Last week it announced that it was starting a market probe into cloud gaming and mobile browsers. The investigation is expected to take not more than 18 months after which CMA will take appropriate actions to remedy the situation.
Some proposed measures include changing how particular products are sold, demanding the divestment of business units, and working on removing policies that facilitate unhealthy competition.
For context, CMA notes that 97 percent of all mobile web browsing in the UK in 2021 happened on browsers powered by either Apple's or Google's browser engine. The worst part is that web developers don’t have a choice. Apple, for instance, requires that all iOS browsers use its own WebKit rendering engine rather than competing browser engines like Google's Blink or Mozilla's Gecko.
Additionally, CMA has established that 800,000 users of cloud gaming services in the UK are affected by restrictions that Apple and Google place on mobile cloud gaming services.
"Many UK businesses and web developers tell us they feel that they are being held back by restrictions set by Apple and Google," said Sarah Cardell, interim Chief Executive of the CMA.
"In the meantime, we are using our existing powers to tackle problems where we can. We plan to investigate whether the concerns we have heard are justified and if so, identify steps to improve competition and innovation in these sectors," Cardell continued.
The news have been very well received especially by competing organisations whose business has been affected by the duopoly.
Microsoft has come out to endorse the investigation especially the one touching on Apple's refusal to embrace competing browser engines and Apple’s effort to force its browser on users by not supporting APIs to third-party browsers.
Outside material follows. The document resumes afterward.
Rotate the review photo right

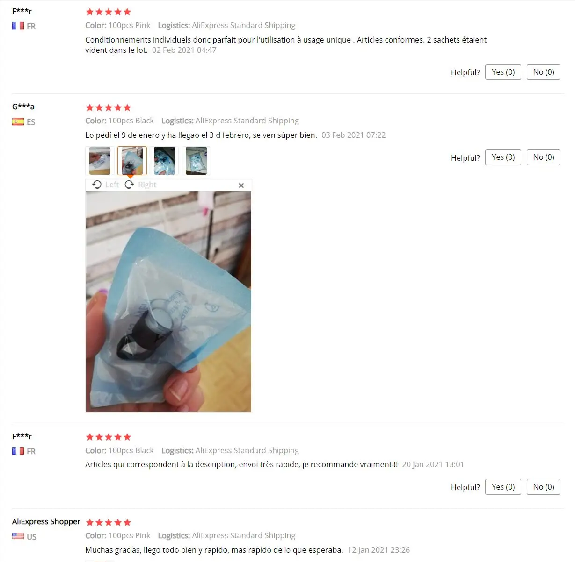click(140, 185)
Mozilla was the other competitor to support the move and is also urging CMA to look into Google’s dominance on desktop browsing.
Meta is also on the list and has urged the CMA to look into Apple’s App Tracking Transparency (ATT) privacy settings which affect businesses like Meta that rely on ad revenue.
Both Google and Apple have already come out to defend themselves and while the former acknowledges and accepts that there may be competition issues, the latter has dismissed CMA’s findings as flawed.